Is it possible to use SimpleFOC to drive the motor run at very high speed as a model airplane ESC did?
Based on my experiences, yes.
The SimpleFOC library is just a toolbox to create your own project.
Even if the first versions had been more or less for positioning tasks, meanwhile there are some features that support typical RC applications.
I have good experiences with the new possibilities like hall-sensor support or Trapezoid_120/150 commutation.
But frankly speaking, driving an outrunner with attached propeller is basic and can be perfectly handled by cheep ESC without a lot of software. Obviously this is not the core-mission of SimpleFOC.
In my opinion it is possible but could be achieved much easier.
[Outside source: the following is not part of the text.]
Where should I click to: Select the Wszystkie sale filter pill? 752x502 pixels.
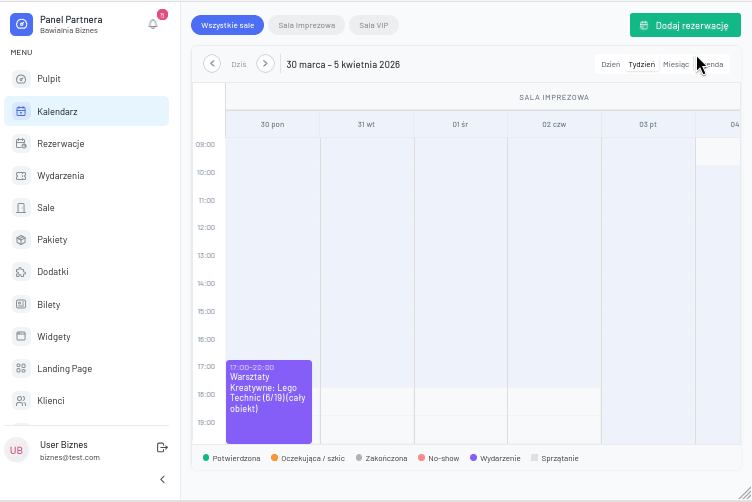coord(227,25)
But what I learned from SimpleFOC the difference between FOC control and cheep ESC control is that in FOC control mode all 3 phases working simultaneously to generate phase displacement to drive the rotor, while in ESC mode only 2 phase working in the same time so need commutation to switch to another 2 phase. When the motor runs in high speed let’s say about 12000rpm, I think the MCU does not have enought performance to generate the sine wave. So what I think is, is possible to use FOC mode in low speed mode, and switch to ESC mode in high speed.
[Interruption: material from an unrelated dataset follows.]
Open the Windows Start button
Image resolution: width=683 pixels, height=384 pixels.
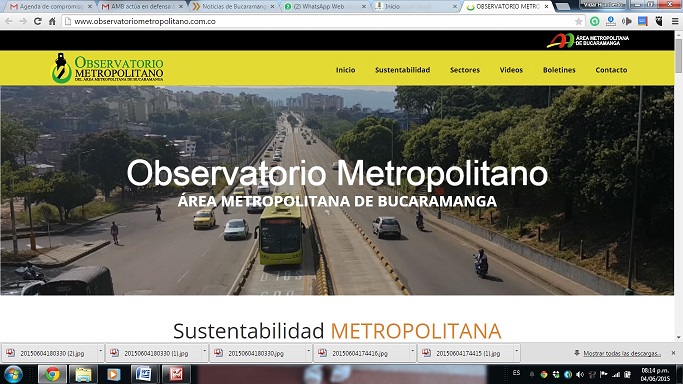tap(13, 374)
The commutation is limited more by the encoder limits than simplefoc. It’s just a math library and any 32bit mcu should be able to run it fast enough to commutate tens of thousands of rpms. It’s more about 1) how fast can the encoder go? 2) how fast can the driver chip go?
I tried to summarize this kind of thinking in the following spreadsheet, which should give you an idea of which part of the system is limiting your RPMs in FOC mode…
I think its basically the rate at which you can get data out of the sensor, which is what most limits the FOC iteration rate on a fast MCU.
I don’t have ADC sampling timings (for current sensing) or FET limits of the driver in there yet… let me know if you have any feedback or spot any errors, should you take a look…
@runger, @Roiki, When the motor in high speed the FOC controller must not only depends on the encoder, maybe add a BEMF circuit as usually the ESC does, it connect to a comparator that will trigger the commutation signal.
That’s true, and would be a nice feature, but depends on a very specific hardware (3-shunt sensing, comparators) and can only work with 6-PWM driving. So its an option only for some very specific board designs.
Also, a comparator based design would be good only for 6-step commutation, not FOC, so to make it work with SimpleFOC you would also need really fast analog in to measure the currents.
All in all, a worthwhile project, but not an easy one, I think.